取り組む課題
(1) スニーカーの紹介文に登場するスニーカーのモデル名をすべて挙げてください。
(2) 次の(a)〜(c)がスニーカーの紹介文の内容と一致するかどうかを、はい・いいえで答えてください。判断の根拠となる本文の語句もそのまま引用してください。
(a) ムーキーが着用しているのはNike Air Trainer 3 PRM Medicine Ball Bo Jacksonである。
(b) ルース・E・カーターは『ブラックパンサー』シリーズでオスカーを手にしている。
(c) “Fight The Power”はラジオ・ラヒームが歌った曲として紹介されている。
(3) スニーカーの紹介文の続きを、最後の文の後から書いてください。

提供テキスト
____________

Nike Air Jordan 4 Retro White Cement (バギンアウトが着用)
Nike Air Trainer 3 PRM Medicine Ball Bo Jackson (ムーキーが着用)
Nike Air Revolution OG White Red (ラジオ・ラヒームが着用)
バギンアウトのジョーダン4は、映画史において最も有名なスニーカーのひとつ。というか、映画でスニーカーといえばスパイク・リー、映画でヒップホップ・ファッションといえばスパイク・リー作品なのだ。衣装デザイナーのルース・E・カーター(Netflixの特集ドキュメンタリーは必見)はその後『ブラックパンサー』シリーズでオスカーを手にしているし、ニューエラのカスタム・キャップのオーダーが出来たのもスパイク・リーの功績。ヒップホップ史に残る名曲、パブリック・エネミーの“Fight The Power”はこの映画の主題歌だ。映画史、音楽史、ファッション史…全てにおいて、この作品は偉大なのだ。

____________

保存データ

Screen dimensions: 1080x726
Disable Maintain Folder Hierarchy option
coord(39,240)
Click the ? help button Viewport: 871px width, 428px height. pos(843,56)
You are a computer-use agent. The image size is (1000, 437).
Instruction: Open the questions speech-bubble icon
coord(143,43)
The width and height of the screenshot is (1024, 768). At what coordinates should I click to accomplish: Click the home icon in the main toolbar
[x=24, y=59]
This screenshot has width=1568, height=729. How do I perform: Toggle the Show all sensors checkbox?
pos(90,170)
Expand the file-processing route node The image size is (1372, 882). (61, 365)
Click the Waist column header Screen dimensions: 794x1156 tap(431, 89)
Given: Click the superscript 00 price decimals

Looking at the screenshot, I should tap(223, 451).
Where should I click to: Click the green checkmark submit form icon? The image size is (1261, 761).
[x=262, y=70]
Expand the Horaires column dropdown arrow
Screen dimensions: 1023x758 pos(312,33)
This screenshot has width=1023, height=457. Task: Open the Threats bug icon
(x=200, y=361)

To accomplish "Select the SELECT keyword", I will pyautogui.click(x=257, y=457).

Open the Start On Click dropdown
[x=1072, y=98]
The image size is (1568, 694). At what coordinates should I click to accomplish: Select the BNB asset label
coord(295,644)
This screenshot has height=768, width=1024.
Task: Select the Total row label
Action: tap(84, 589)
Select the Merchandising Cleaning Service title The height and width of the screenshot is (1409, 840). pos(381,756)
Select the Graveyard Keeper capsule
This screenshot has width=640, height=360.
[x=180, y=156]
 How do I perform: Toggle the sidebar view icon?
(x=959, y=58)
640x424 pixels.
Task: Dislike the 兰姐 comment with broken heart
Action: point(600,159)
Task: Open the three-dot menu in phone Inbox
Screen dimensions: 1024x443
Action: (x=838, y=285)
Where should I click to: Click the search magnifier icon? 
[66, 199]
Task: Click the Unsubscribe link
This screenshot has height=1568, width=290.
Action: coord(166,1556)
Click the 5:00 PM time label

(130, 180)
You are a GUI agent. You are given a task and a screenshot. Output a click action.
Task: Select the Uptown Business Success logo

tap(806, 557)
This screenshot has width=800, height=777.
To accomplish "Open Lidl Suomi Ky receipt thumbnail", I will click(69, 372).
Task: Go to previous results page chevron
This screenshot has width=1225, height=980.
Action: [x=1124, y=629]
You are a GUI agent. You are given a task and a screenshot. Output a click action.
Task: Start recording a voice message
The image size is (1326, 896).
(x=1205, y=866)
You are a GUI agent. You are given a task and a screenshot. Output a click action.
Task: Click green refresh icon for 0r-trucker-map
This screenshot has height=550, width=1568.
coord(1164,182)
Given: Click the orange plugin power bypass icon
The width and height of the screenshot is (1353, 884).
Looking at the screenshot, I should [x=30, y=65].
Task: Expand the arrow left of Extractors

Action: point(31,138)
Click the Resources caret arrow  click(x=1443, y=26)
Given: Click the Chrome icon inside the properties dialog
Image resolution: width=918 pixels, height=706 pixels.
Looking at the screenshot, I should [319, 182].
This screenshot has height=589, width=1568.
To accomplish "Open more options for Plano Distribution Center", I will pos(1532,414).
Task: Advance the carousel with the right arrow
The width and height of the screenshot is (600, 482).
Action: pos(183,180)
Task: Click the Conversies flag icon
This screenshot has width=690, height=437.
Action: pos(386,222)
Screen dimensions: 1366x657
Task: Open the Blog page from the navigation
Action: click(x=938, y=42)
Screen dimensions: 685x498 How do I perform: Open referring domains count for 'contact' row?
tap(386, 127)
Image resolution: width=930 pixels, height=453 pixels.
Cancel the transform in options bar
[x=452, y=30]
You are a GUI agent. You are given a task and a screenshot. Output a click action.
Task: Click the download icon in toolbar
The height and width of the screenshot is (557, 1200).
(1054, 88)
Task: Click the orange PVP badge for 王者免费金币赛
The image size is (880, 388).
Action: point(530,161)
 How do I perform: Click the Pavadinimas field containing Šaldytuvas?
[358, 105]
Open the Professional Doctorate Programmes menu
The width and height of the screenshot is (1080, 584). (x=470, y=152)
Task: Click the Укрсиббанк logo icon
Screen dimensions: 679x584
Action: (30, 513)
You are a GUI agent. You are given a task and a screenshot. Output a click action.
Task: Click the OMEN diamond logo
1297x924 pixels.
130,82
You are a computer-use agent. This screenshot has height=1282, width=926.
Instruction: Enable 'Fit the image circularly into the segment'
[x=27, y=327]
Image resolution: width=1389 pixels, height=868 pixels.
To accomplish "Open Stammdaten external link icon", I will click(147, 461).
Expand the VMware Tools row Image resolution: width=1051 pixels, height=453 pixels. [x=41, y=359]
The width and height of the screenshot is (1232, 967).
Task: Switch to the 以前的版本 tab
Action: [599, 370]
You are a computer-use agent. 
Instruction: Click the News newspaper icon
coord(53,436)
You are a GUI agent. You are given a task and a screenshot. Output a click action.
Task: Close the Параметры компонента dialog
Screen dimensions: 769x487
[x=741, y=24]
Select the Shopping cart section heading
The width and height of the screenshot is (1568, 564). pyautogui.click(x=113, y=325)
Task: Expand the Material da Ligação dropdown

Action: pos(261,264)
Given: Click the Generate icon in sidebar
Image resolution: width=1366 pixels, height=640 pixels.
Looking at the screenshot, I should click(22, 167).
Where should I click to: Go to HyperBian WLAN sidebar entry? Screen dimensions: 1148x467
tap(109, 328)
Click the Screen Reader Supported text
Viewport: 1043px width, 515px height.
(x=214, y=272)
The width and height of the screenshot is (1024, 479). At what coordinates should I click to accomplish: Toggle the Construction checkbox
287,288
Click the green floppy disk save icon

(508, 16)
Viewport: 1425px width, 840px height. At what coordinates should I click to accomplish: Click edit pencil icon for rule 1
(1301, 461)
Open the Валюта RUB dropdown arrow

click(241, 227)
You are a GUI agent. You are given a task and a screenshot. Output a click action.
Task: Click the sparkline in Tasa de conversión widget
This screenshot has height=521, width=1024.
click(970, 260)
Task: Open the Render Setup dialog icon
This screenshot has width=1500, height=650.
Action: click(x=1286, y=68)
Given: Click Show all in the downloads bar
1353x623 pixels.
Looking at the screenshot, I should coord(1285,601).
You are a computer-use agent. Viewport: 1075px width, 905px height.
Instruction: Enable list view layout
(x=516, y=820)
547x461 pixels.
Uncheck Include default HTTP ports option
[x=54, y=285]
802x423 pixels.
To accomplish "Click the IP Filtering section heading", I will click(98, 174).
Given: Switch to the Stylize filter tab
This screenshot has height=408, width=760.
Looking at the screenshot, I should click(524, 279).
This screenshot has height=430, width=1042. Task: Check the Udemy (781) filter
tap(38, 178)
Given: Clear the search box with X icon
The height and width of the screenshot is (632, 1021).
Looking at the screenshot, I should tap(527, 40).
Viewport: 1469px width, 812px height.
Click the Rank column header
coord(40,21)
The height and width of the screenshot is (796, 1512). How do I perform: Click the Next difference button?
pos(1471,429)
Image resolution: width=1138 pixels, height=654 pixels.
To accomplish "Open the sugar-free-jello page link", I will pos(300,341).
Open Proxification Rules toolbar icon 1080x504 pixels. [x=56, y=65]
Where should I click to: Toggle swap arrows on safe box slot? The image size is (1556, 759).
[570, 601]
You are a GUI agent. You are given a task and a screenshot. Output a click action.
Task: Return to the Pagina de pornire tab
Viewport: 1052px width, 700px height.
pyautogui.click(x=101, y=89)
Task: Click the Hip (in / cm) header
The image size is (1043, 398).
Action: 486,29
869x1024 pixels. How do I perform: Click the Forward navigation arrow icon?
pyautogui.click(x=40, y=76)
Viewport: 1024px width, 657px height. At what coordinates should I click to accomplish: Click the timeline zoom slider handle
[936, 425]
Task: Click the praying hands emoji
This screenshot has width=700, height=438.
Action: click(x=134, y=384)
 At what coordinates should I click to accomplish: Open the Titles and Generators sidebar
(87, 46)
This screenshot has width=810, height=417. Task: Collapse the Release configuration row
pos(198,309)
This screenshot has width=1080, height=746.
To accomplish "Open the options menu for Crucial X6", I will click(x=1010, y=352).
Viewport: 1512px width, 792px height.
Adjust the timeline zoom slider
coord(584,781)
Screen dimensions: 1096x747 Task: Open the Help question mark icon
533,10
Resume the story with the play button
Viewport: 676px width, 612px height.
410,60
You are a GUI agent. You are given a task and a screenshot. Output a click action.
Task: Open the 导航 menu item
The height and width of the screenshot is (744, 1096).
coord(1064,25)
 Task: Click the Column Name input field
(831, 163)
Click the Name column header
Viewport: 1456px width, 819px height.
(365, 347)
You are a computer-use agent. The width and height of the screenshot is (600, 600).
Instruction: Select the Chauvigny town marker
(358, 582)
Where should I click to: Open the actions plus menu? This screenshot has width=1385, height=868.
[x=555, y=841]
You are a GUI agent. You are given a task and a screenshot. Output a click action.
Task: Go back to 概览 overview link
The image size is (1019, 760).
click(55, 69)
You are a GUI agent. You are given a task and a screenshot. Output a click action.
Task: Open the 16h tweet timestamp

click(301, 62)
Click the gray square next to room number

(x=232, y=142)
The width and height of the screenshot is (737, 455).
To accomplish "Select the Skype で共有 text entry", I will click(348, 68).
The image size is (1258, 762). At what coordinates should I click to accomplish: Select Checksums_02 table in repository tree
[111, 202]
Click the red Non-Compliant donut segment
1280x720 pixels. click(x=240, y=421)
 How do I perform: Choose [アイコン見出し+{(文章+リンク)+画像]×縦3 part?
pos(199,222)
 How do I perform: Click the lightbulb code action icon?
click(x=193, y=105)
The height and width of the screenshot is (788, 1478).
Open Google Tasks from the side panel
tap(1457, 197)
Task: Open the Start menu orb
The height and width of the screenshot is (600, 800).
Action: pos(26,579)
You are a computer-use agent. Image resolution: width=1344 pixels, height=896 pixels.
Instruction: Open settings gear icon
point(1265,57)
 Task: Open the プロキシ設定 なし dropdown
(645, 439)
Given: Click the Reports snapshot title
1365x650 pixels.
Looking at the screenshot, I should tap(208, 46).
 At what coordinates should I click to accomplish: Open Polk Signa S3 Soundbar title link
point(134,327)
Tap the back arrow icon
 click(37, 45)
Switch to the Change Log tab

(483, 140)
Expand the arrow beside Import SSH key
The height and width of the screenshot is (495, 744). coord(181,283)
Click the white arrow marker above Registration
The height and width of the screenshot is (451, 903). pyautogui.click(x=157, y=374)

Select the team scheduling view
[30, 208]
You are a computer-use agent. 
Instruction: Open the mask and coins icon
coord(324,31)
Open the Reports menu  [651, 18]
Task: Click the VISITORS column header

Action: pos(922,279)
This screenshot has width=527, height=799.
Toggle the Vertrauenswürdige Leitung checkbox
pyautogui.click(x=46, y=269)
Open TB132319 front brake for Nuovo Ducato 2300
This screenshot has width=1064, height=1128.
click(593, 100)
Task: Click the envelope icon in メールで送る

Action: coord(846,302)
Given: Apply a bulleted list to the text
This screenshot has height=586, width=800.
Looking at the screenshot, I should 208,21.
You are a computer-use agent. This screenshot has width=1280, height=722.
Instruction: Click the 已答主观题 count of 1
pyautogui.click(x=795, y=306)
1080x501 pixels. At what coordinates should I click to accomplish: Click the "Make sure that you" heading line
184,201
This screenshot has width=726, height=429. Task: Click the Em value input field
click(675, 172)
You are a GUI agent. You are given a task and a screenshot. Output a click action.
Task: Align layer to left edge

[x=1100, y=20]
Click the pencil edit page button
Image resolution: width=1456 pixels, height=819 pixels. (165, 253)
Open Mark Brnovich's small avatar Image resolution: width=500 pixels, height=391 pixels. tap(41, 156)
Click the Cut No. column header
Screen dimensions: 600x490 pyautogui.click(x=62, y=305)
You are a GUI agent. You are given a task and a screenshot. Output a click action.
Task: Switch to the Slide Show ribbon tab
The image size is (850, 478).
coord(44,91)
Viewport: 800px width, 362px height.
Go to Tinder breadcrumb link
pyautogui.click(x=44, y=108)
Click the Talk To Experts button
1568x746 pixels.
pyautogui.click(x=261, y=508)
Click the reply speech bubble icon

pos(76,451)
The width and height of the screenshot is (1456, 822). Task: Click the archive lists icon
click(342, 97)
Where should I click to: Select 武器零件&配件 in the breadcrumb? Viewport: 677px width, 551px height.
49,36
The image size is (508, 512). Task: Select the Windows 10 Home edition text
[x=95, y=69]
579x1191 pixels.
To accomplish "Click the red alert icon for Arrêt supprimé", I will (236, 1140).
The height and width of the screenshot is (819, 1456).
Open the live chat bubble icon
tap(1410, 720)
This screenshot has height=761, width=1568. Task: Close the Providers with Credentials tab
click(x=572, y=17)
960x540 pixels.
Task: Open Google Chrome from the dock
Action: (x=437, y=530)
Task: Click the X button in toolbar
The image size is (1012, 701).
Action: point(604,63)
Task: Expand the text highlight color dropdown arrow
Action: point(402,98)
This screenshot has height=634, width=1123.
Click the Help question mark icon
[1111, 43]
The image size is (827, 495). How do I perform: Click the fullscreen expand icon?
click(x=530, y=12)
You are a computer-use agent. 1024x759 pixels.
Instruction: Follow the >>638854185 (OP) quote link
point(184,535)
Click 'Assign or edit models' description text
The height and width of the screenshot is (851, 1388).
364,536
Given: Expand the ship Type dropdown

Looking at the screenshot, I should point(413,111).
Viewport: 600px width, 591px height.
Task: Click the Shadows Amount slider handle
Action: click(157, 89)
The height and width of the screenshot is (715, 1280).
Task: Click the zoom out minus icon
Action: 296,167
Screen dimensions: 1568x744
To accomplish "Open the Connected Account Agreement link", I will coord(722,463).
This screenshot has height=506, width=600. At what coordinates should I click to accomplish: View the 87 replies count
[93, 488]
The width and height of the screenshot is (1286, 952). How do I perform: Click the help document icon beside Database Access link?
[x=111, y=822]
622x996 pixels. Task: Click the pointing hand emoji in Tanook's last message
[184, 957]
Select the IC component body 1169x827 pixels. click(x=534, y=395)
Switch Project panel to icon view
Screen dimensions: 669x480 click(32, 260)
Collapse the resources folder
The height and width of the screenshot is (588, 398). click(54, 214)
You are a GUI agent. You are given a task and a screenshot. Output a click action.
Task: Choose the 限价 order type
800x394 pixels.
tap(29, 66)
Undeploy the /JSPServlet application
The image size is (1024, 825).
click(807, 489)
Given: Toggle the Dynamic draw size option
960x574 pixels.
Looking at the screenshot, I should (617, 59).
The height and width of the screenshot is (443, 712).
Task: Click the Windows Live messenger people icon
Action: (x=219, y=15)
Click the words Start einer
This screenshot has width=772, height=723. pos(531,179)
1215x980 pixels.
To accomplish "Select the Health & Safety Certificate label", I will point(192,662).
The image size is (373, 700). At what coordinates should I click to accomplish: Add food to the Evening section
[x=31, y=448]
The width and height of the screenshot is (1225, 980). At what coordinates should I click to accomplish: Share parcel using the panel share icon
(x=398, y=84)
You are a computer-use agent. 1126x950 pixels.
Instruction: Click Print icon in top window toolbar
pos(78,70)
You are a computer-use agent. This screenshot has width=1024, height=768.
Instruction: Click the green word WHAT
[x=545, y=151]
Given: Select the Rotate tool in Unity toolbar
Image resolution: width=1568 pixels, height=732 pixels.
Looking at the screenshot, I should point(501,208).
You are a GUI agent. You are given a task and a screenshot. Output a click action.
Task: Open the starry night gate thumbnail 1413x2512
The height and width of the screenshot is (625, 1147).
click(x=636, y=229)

____________

課題の解答
(1)
Nike Air Jordan 4 Retro White Cement
Nike Air Trainer 3 PRM Medicine Ball Bo Jackson
Nike Air Revolution OG White Red

(2)
(a) はい。「Nike Air Trainer 3 PRM Medicine Ball Bo Jackson (ムーキーが着用)」
(b) はい。「その後『ブラックパンサー』シリーズでオスカーを手にしているし」
(c) いいえ。「パブリック・エネミーの“Fight The Power”はこの映画の主題歌だ」

(3)
肝心のスニーカーに関してだが、最も有名なシーンは比較的序盤、34分あたりから始まる。若き日のジャンカルロ・エスポジート(今となっては冷徹な悪役が板に付いている名バイプレイヤーだが…)演じるバギンアウトは、新品ピカピカ、ラスタ・カラーのシューレースでカスタマイズした超・超・超大事なジョーダン4のアッパーを、通りすがりの白人サイクリストにぶつかった拍子に汚してしまう。ブチギレて大勢で取り囲んで因縁をつけまくるシーンはどこか牧歌的で、キャラクターのひとりひとりが愛おしいが、アフリカ系やラテン系の貧困層が暮らすブルックリンにおけるジェントリフィケーションの問題を分かりやすく表したシーンでもある。当の白人サイクリストは階段の上から通りを見下ろし、バギンアウトらは彼を悔しそうに見上げている。こういった、さりげない演出や地に足のついたキャラ造形で、複雑な差別問題を浮き彫りにするのがこの映画で、スパイク・リーの映画だ。